I feel like I am not being creative enough in the new year.
I am going through the motions, but in the past few days I haven’t really done anything creative.
I blog which is creative enough, but for some reason I feel like it isn’t enough.
I need more. The problem is that I have to be cognizant that there are a limited number of hours in the day and I need to take care of myself and my health in addition to piling stuff on in the day. Working a full day and then coming home, doing some yoga, cooking, eating and spending time with Thenix leaves very little time in the day.
Especially if you ‘waste’ that time playing games on the iPad. I put waste in quotation marks, because the joy that I get from playing the game, spending time with Thenix while I play it, should be worth the time put into it. Not everything I do in life has to be productive, and resulting in something. Some things you do just for the hell of it, because they are fun and because you can.
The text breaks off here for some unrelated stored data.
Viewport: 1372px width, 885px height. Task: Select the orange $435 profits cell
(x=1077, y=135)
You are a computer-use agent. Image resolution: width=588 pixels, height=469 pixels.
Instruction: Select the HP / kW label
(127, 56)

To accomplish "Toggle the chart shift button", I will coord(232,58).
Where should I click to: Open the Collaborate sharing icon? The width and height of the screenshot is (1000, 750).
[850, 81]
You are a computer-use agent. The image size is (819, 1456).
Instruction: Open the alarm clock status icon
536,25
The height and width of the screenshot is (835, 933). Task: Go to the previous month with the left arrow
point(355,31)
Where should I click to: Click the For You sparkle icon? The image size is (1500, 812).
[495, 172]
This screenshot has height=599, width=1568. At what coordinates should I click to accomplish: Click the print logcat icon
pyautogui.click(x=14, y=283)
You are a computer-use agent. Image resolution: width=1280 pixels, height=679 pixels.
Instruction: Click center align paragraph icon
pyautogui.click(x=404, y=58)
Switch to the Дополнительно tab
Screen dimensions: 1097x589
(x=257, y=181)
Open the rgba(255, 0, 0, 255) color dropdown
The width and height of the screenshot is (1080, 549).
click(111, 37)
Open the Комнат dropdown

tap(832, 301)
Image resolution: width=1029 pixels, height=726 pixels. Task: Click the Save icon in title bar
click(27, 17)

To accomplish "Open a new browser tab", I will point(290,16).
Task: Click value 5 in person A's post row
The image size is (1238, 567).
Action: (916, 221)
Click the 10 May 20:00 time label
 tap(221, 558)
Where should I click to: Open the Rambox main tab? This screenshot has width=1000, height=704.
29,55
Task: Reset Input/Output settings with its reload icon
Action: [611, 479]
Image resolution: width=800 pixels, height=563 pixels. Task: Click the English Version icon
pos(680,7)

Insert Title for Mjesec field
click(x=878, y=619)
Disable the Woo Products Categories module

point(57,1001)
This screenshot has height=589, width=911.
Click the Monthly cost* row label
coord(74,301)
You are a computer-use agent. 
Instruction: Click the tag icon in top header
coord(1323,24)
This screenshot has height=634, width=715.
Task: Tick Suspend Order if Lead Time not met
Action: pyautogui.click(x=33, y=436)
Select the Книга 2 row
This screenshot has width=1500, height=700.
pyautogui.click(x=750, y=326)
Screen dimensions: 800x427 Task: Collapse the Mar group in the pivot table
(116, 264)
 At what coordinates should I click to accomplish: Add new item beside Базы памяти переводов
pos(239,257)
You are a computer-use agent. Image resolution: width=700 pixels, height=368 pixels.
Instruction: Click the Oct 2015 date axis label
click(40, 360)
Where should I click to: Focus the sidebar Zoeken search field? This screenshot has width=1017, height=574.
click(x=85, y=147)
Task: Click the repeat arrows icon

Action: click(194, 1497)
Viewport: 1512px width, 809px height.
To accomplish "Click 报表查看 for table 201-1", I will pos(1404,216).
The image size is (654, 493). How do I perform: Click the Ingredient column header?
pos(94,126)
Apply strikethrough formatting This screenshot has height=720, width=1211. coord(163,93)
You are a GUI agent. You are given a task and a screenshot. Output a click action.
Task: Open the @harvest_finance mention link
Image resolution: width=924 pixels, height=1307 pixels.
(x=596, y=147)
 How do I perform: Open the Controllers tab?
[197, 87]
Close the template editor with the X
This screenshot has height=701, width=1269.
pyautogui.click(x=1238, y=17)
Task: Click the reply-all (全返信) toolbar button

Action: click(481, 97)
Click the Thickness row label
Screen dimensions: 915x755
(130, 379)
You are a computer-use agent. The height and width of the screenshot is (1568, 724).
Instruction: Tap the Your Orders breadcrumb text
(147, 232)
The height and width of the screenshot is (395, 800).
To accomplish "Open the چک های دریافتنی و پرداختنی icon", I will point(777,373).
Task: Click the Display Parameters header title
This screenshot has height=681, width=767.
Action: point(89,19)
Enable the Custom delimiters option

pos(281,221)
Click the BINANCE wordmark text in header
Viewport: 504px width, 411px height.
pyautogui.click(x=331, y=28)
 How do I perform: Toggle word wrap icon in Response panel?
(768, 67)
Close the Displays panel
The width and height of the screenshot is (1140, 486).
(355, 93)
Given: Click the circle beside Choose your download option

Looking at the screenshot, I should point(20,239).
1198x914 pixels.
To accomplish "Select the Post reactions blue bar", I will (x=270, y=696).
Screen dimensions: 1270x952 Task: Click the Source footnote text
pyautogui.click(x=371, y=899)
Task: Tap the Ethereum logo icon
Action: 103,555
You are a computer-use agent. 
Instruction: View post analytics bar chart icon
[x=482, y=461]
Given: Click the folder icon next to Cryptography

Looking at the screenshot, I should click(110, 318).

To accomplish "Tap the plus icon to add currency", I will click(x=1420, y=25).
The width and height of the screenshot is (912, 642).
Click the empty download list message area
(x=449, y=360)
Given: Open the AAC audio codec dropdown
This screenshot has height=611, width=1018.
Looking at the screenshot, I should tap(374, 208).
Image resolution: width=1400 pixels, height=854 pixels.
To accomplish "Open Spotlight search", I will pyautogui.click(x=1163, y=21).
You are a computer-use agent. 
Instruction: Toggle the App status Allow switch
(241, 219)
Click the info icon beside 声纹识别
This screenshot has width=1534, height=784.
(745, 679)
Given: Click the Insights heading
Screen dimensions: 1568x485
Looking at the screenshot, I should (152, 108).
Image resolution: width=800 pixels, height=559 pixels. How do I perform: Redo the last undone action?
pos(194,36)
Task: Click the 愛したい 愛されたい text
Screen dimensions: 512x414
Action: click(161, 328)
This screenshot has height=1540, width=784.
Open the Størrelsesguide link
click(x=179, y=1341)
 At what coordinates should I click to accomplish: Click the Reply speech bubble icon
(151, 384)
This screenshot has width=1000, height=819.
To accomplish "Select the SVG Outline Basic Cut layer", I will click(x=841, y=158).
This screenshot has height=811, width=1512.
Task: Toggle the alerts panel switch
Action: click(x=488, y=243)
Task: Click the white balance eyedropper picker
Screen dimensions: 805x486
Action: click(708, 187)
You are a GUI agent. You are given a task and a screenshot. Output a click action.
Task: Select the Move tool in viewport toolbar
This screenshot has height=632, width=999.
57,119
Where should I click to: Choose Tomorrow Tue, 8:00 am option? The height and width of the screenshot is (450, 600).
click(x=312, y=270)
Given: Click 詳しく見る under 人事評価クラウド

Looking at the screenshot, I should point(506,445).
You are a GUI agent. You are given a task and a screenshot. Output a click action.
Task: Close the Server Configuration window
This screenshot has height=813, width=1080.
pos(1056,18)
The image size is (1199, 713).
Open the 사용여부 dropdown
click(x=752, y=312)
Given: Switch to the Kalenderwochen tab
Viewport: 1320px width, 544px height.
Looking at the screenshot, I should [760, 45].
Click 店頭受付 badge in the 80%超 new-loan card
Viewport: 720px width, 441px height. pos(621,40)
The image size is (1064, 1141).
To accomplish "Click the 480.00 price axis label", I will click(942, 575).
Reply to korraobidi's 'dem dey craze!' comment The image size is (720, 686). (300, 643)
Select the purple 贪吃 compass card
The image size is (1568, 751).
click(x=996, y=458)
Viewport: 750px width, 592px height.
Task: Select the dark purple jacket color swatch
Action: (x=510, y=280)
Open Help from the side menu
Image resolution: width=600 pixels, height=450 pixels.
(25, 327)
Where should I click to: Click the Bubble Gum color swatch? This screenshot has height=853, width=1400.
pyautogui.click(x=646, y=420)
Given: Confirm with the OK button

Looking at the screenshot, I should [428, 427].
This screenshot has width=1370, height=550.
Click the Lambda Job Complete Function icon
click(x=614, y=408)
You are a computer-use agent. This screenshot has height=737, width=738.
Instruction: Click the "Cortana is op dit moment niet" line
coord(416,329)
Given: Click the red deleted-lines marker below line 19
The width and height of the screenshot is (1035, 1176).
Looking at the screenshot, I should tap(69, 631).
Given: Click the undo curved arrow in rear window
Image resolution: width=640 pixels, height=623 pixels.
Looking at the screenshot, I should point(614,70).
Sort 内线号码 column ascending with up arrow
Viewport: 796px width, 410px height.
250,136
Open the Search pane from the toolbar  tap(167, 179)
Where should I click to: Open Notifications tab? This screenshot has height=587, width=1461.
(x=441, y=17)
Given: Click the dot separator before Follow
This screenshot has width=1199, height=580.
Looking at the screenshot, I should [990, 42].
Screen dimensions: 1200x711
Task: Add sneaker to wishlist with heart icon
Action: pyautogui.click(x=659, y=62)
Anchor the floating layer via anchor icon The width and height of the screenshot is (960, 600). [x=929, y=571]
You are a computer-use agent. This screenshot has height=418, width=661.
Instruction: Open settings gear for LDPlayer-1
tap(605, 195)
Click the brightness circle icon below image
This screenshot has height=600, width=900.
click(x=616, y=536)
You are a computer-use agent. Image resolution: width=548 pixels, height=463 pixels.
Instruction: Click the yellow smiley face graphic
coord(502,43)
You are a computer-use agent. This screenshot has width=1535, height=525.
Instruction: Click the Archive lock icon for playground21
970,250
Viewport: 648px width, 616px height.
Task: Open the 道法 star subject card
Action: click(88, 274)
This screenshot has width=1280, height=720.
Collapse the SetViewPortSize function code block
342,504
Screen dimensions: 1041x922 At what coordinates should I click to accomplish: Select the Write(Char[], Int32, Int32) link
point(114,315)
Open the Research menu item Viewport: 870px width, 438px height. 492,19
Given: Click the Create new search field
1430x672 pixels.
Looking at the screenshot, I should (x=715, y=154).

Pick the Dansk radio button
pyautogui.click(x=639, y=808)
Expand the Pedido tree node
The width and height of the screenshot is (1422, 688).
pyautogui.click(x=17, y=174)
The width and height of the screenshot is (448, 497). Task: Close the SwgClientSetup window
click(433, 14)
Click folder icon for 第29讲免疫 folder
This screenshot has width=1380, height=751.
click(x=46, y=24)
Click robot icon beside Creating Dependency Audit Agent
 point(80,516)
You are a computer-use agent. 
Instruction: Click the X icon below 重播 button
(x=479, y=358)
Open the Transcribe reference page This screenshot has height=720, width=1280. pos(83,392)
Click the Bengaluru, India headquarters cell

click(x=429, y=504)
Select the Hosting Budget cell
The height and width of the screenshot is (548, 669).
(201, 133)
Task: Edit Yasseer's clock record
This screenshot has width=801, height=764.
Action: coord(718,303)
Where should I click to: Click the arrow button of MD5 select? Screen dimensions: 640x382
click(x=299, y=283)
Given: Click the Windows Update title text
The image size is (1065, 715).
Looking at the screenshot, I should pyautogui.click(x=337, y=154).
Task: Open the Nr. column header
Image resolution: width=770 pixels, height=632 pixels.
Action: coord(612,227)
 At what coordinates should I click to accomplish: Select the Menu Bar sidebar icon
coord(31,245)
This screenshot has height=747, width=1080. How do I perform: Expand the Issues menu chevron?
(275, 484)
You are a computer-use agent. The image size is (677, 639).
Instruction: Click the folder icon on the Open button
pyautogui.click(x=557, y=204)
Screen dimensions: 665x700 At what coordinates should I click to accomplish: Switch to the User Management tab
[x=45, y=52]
The year has just begun so I am not going to start it off with negative thoughts.
I do know that the year began with a really honest conversation between Thenix and I, and therefore, the theme of this year should be honesty. Something I have an issue with. As in, I am not very good at it. A horrible thing for sure, I agree, but in my poor defence, I have good intentions. I always have good intentions, but sometimes they go astray, people don’t actually see it as I do.
Let’s start off with the good intention of being creative, writing more, reading more, creating more.